It is quickly becoming common knowledge that spending too much time in the sun or an indoor tanning bed can be detrimental to your skin’s health and appearance. But what if we’re unhappy with the look of pale, sun-protected skin? In an attempt to reap the beauty benefits of tanning under UV rays without putting the skin at risk, sunless tanning lotions and sprays were born.
Recent research, however, is now questioning the safety and effectiveness of self-tanners that contain a particular ingredient called dihydroxyacetone (DHA), which may even contribute to signs of premature aging. Read on to get to the bottom of why your sunless tanner may not be the safe alternative to UV tanning that was once thought.
How a Fake Tan Works
On the surface, it seems like a pretty simple idea: coating your skin in a tan-colored substance to mimic the natural glow that would result from harmful sun exposure. However, there is actually a precise chemical reaction that is occurring in your skin when you apply these self-tanning products.
They work by triggering the process of non-enzymatic glycation known as the Maillard reaction, which occurs when DHA, a simple sugar, interacts with the amino acids in your skin. Keep in mind that because amino acids are the building blocks of all proteins, including the collagen and elastin that give your skin its firm, supple structure, these molecules are necessary for preserving smooth, healthy-looking skin.

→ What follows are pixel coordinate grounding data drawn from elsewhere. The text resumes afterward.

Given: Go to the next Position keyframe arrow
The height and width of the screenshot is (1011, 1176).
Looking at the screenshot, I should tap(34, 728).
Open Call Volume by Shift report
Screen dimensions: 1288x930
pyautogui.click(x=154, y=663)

During this reaction, melanoidin molecules are formed, resulting in the appearance of a darker skin tone. This is the same reaction that causes foods like french fries and battered chicken to brown . The problem, however, is that researchers have now found evidence that DHA may have a toxic effect when applied to the skin.
In an extensive study, researchers found that this reaction between DHA and amino acids triggers cell death, reduces cell turnover rates, and causes DNA damage . Thus, although the use of this ingredient in skin care was previously labeled as safe by the FDA, this information may now be outdated and inaccurate. Further, this FDA approval does not apply to spray-on tanning products, and there are additional health concerns related to DHA exposure to the lungs .
Glycation and the Skin
When it comes to your skin’s health and appearance, glycation is an enemy. In this process, sugars like DHA bind to and damage proteins like collagen and elastin, which are made up of amino acids . When this occurs, a variety of unwanted effects can result, including the formation of premature lines and wrinkles, skin discoloration, and virtually every other sign of skin aging.
This is why eating a diet high in refined sugars can be detrimental to your skin’s appearance, and, as new research suggests, sunless self-tanners may have the same negative effects. In addition, it’s important to remember that exposure to UV rays can also accelerate the process of glycation and lead to signs of skin aging. So while sunless tanning lotions might not be the best option, neither is basking in the sunshine.
Reversing the Effects of Glycation on Your Skin
Before you get discouraged that previous tanning or sunless tanning may have permanently damaged your skin, there is good news. The unwanted effects of glycation on your skin can be reversed using the right topical skin care formulas, which typically contain Albizia julibrissin, a plant extract believed to combat glycation when applied to the skin. You can find a variety of specialized anti-glycation formulas available from AminoGenesis.
In truth, any sign of a tan is a sign that skin damage has occurred, so even though society seems to bombard us with pictures of the perfectly golden-brown beach body, this isn’t a true mark of good health. Instead, arm your skin with the ingredients it needs, including anti-glycation formulas and amino acid blends, to restore and maintain a smooth, youthful, and healthy-looking complexion.